I have an .xls to calculate BPC for you. If you're interested send me a pm.

 

To me this is the best advice, after you have done some reading what I would suggest is to start with small changes and basic things first to get a handle on the effect of changes being made.
Depending on your combo, it may be possible to bring it around through using the single and double fire @40, (inj. flow rate) and maf tables.

 

Update to my original situation (starting this thread) - went to Corey Henderson and got a dyno tune that included a wide band sensor. My NB O2 was and continues to be erroneous (will post that next), and it was setting inacurate BLMs. Set the closed loop temp constant high enough to keep it in open loop. Made adjustments to the fuel trim based on the wide band, and had to take out some spark because of the increased compression - results were 285 HP and 375 TQ. Will post the saga of my O2 issues separately.

 

BLM of 128 in a stock situation doesn't mean the car is operating at 14.7:1, usually richer. and 14.7 is a number GM came up with based on emmisions using cats etc.
I agree...
The 02 errors can more than likely be corrected through the tables (constants).
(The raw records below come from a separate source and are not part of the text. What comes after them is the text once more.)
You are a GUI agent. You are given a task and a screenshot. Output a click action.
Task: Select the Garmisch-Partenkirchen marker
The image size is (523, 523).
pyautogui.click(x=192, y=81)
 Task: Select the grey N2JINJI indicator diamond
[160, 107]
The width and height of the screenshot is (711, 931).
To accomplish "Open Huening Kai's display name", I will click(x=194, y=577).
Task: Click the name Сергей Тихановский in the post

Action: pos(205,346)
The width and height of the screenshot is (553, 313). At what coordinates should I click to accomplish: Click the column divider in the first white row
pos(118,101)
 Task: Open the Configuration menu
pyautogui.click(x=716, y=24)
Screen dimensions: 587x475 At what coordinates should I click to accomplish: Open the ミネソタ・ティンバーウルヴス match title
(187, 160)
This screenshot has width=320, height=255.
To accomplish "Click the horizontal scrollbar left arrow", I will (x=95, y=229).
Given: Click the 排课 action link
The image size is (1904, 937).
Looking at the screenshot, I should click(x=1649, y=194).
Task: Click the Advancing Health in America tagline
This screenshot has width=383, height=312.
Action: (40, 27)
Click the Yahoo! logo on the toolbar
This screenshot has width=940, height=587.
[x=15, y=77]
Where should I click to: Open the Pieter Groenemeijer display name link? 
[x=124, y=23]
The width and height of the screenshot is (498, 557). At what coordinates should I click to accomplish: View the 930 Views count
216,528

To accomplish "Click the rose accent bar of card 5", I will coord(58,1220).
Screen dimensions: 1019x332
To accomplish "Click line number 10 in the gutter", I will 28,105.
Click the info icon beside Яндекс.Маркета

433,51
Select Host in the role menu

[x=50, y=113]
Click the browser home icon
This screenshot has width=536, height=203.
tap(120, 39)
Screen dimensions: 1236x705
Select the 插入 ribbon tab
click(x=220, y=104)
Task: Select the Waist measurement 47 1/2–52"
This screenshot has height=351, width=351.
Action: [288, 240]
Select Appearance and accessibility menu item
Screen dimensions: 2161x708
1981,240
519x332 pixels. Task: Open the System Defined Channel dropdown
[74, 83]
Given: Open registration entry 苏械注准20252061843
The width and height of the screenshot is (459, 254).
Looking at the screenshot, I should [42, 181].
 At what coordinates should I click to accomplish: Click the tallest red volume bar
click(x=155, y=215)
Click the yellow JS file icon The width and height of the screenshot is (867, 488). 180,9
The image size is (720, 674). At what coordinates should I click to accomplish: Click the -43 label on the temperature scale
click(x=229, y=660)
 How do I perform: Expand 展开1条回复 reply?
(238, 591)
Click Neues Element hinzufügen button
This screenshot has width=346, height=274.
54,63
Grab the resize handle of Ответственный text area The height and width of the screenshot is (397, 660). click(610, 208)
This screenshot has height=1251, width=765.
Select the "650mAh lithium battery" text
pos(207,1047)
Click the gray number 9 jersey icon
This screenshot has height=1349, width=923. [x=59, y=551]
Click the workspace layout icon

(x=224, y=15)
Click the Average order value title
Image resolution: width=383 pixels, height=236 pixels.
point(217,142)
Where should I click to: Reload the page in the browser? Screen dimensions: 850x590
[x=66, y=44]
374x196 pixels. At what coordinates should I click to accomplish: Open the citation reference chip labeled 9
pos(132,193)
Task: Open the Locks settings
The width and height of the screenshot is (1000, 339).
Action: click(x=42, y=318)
When you have a motor with a cam change, this means more overlap. More overlap will mean that some fresh unbrunt intake charge (O2 and Fuel) is being dumped into the exhaust. The O2 sensor can register a lean condition even if you are on target. It is doing what it is suppose to be doing, registering the O2 content. The O2 sensor was designed to read the results of combustion and now it is reading the results of combustion along with fresh oxygen that is being pulled through due to the overlap
Since it will be measuring some of the unburnt charge, even if you are at 14.7:1at idle, the O2 sensor is going to see something leaner (even with a wideband). The INT. will raise and fuel will be added until the O2 sensor registers 14.7:1., the real AFR will probably then be less than 14.7:1.
The stoichiometric AFR does not control the BLMs., it controls the BPW. The O2 voltage swing points control the INT. (based on the predefined mV constants). It is when the INT. swings a particular amount that the BLM then changes. Decreasing the AFR and the initial BPW will increase, O2 voltage swings will increase. The INT will decrease in order to stay in line with those O2 constants. The BLM will decrease and the BPW will return to normal even though a lower AFR.